Es ist eben KEIN Wettkampf alle gegen alle, bei dem am Ende nur einer überleben kann. Die Regeln sind klar: ALLE, die am Ende noch da sind, gehen mit einem Preis heim. Klar: Je weniger Überlebende, umso mehr Geld pro Person. Aber trotzdem will man doch in erster Linie überleben.
Ich finde: Squid Game ist eine Geschichte über Kooperation und Demokratie. Zusammenarbeit erhöht die Überlebenschance. Warum gelingt sie manchmal trotzdem nicht? Das ist eine packende Idee.
Für mich das faszinierendste Element der Geschichte:
Die Spiele enden jederzeit, wenn die Mehrheit das will. Daran hätte man großartig spannende Gedankenstränge aufhängen können: Warum nehmen wir schlechte Situationen hin, obwohl wir sie ändern könnten, wenn wir uns gemeinsam dazu entschließen würden?
Besonders deutlich wird das beim Spiel auf der Glasbrücke: Eine Überlebenschance haben nur die letzten. Logischerweise müssten alle anderen sofort per Abstimmung beschließen, das Spiel abzubrechen. Tun sie aber nicht, das Thema kommt nicht einmal auf.
Das finde ich schade: Es hätte eine Geschichte über Regeln und Gewalt durch Mächtige sein können, eine grausame Kritik an kapitalistischer (Schein?)Demokratie. Eine Geschichte von Egoismus, Freundschaft und Kooperation. Aber all das wurde nur angedeutet, nicht zu Ende gedacht.
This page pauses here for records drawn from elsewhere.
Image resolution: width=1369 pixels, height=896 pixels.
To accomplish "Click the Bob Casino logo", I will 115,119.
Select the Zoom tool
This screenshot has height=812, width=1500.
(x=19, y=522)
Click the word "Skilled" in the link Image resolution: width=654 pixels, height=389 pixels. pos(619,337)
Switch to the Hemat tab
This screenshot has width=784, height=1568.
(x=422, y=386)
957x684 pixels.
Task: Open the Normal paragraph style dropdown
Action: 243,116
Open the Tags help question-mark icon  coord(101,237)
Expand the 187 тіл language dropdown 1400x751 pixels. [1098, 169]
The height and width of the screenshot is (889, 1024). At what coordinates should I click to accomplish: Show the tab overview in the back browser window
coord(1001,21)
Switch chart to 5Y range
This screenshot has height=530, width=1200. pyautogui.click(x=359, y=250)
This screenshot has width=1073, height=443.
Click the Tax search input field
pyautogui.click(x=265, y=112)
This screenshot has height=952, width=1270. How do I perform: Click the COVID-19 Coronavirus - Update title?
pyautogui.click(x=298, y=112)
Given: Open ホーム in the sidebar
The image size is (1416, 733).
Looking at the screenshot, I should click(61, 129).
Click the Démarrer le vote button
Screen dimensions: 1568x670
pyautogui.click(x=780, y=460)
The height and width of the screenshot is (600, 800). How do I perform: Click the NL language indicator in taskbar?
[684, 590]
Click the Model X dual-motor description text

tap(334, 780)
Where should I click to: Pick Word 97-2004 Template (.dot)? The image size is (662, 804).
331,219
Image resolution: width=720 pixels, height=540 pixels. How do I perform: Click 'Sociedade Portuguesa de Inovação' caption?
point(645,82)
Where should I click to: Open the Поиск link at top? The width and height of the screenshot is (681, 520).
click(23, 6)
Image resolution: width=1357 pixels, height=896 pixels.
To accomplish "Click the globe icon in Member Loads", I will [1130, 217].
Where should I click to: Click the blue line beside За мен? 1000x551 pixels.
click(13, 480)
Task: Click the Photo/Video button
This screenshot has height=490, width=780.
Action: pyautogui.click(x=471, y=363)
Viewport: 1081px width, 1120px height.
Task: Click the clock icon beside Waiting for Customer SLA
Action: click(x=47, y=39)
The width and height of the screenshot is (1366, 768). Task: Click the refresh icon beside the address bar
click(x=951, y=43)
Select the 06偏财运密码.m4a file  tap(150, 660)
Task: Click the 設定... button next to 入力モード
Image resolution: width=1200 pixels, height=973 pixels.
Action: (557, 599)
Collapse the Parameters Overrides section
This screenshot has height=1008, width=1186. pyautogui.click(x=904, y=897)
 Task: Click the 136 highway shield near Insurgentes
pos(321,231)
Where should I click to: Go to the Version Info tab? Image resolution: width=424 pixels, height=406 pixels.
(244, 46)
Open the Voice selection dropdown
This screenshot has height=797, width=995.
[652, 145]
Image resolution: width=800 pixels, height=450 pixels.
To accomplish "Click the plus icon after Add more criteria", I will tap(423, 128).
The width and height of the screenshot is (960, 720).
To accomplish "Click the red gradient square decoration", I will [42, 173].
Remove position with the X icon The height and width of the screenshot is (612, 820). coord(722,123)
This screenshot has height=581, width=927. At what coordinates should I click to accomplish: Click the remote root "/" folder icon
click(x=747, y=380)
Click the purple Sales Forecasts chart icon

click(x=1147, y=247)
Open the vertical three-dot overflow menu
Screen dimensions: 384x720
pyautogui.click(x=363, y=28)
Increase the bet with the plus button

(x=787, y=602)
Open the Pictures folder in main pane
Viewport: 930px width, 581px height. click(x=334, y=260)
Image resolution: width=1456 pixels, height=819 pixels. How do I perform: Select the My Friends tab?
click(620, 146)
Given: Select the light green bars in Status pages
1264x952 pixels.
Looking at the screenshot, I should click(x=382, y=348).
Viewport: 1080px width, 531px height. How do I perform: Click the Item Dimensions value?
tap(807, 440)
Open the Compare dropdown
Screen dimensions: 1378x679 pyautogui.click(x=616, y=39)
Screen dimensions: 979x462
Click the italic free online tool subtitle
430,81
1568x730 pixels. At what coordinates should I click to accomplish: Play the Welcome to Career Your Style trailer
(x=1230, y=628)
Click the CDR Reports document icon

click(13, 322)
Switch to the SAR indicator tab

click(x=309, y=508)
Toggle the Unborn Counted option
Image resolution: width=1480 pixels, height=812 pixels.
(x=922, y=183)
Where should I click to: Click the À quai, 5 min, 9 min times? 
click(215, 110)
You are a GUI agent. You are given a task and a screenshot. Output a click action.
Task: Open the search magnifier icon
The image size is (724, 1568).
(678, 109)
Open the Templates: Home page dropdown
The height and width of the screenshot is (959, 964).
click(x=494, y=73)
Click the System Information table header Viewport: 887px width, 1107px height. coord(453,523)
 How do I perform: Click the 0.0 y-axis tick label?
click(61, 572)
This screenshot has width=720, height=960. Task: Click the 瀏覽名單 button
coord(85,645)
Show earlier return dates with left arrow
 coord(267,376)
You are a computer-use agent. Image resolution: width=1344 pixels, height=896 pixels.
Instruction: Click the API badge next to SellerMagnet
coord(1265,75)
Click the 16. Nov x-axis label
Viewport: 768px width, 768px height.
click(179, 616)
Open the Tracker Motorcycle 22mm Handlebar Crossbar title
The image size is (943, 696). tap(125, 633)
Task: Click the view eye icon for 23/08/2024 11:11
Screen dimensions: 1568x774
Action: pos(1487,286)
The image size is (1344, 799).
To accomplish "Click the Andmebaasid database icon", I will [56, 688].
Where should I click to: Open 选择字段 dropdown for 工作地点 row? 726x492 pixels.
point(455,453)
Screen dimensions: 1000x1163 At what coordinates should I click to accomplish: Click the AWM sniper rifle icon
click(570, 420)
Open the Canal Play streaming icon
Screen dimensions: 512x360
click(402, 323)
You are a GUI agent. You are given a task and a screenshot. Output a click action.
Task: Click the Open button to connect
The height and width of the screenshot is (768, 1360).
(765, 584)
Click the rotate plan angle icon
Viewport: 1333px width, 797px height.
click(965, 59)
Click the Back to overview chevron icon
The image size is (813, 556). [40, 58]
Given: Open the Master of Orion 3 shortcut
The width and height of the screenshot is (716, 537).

Ich hatte eigentlich damit gerechnet, dass am Ende das zum großen Finale wird: Dass die Überlebenden begreifen: Sie hätten einfach nur von Anfang an vertrauensvoll kooperieren müssen, dann hätten viel mehr überlebt. Nichts davon. Nur einer überlebt und bekommt seine Millionen.
Vielleicht ist das Absicht. Vielleicht wolle man eher zum Denken anregen als in George-Orwell-Manier mit Zaunpfählen zu winken. Trotzdem finde ich: Gute Ansätze, aber eine vergebene Chance, weil sie nicht zu Ende geführt werden. Wie seht ihr das?